_Texte à lire_:
/---

Perspectives premier trimestre : alimenter la crise énergétique
Communiqué de presse - Copenhague, le 25 janvier 2022
Saxo Bank, le spécialiste du trading et de l’investissement en ligne, a publié aujourd’hui ses perspectives pour le premier trimestre de 2022 pour les marchés mondiaux, y compris des idées de trading couvrant les actions, les changes, les devises, les commodités et les obligations, ainsi qu’une série de thèmes macroéconomiques centraux ayant un impact sur les investisseurs et les marchés.
« Depuis fin 2020, nous sommes d’avis que l’économie réelle est bien trop petite pour les programmes financiers et économiques des gouvernements, des banques centrales et de la transformation verte », déclare Steen Jakobsen, économiste en chef et DSI chez Saxo Bank, dans l’introduction des perspectives trimestrielles:
« Le point d’étranglement critique pour une véritable croissance économique est la crise énergétique de facto que nous traversons : une crise qui ne fera que se poursuivre en raison de décennies de sous-investissement dans l’espace et de l’absence continue de financement pour les combustibles fossiles qui constituent toujours la majeure partie des intrants énergétiques dans notre économie.
Ce point est au centre de notre thème « le monde est trop petit ». En 2021, nous avons assisté à des hausses des prix de l’énergie et de l’électricité qui n’avaient plus été observées depuis les années 1970. Les prix de l’électricité en Europe ont décuplé par rapport à la moyenne à long terme, en partie à cause des perturbations de l’approvisionnement en provenance de l’étranger, mais aussi en raison du manque de charge de base, l’Allemagne fermant des centrales nucléaires et les nouvelles sources d’énergie alternatives étant incapables de remplacer la charge de base critique. »

\---

[Liste des données]

/---

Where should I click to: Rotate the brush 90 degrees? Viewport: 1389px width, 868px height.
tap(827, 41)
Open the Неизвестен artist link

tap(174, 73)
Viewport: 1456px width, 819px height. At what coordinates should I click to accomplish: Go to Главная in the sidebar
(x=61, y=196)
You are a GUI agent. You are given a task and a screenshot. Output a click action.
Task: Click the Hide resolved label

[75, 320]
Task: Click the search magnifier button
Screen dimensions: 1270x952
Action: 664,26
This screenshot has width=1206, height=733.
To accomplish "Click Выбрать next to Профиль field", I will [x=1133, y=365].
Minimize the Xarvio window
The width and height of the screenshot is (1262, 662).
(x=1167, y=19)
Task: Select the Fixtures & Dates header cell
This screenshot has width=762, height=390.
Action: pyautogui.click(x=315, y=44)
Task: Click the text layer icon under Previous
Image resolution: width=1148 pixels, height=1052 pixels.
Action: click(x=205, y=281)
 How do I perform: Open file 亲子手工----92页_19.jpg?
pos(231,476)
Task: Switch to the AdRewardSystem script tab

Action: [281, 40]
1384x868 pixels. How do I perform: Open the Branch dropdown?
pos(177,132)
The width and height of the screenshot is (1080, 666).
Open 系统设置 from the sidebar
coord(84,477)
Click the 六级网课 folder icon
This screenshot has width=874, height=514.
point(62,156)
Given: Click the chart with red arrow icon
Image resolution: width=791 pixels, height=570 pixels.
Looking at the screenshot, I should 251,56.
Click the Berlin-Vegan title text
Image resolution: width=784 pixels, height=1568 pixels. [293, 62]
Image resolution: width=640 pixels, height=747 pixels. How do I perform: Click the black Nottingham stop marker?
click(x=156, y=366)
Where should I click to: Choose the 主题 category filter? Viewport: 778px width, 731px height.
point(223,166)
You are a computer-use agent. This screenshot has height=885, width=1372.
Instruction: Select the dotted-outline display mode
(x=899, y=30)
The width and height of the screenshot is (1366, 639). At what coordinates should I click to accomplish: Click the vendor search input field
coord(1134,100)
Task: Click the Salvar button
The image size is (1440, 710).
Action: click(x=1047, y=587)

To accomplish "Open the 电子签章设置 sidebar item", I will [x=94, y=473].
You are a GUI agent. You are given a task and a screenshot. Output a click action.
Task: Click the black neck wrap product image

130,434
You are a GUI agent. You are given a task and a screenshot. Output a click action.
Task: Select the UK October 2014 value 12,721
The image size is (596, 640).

\---

_Consignes_:
- A) Dans le communiqué sur les perspectives de Saxo Bank, relevez toutes les catégories d'actifs que couvrent les idées de trading.
- B) D'après le communiqué sur les perspectives de Saxo Bank, comment les prix de l'électricité en Europe ont-ils évolué par rapport à la moyenne à long terme ?
- C) Reprenez le communiqué sur les perspectives de Saxo Bank et poursuivez-le après sa dernière phrase.

_Corrigé_:
- A) Les actions, les changes, les devises, les commodités et les obligations.

- B) Ils ont décuplé.

- C)
Le passage au vert alimente la crise énergétique
« En bref, nous avons créé un monstre dans lequel la priorité politique – le passage au vert – alimente la crise énergétique. Plus nous agirons sans plan concret pour assurer un passage en douceur vers l’avenir espéré de l’énergie verte, plus nos économies seront perturbées de manière chaotique en raison d’une charge de base inadéquate lorsque la demande d’énergie, connue pour être inélastique, dépassera la capacité de production.
Jusqu’à présent, la réponse politique consistait à proposer un engagement encore plus profond en faveur de l’énergie verte et d’ignorer l’amélioration nécessaire des réseaux, de la transmission et d’une meilleure utilisation de l’énergie conventionnelle. Le principal problème des décideurs politiques est l’incapacité d’admettre la réalité : les énergies alternatives seules ne suffisent pas pour assurer les besoins futurs au niveau de vie actuel. Le monde a besoin d’un nouveau projet Manhattan 2.0, non pas cette fois pour construire une bombe plus puissante, mais pour trouver et développer de nouvelles sources d’énergie plus denses et à faible teneur en carbone, très probablement basées sur la fission et la fusion nucléaires.
En 2022, la grande révolution sera de commencer à construire notre avenir énergétique sur une base réaliste et non fantaisiste. »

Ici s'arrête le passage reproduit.